[Exercise description]
Write the records out again, keeping each line exactly as it is.
[Data for this task]
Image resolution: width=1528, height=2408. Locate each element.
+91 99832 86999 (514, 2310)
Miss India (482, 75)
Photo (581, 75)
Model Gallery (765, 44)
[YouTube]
[/Data for this task]
[Solution for this task]
Image resolution: width=1528, height=2408. Locate each element.
+91 99832 86999 (514, 2310)
Miss India (482, 75)
Photo (581, 75)
Model Gallery (765, 44)
[YouTube]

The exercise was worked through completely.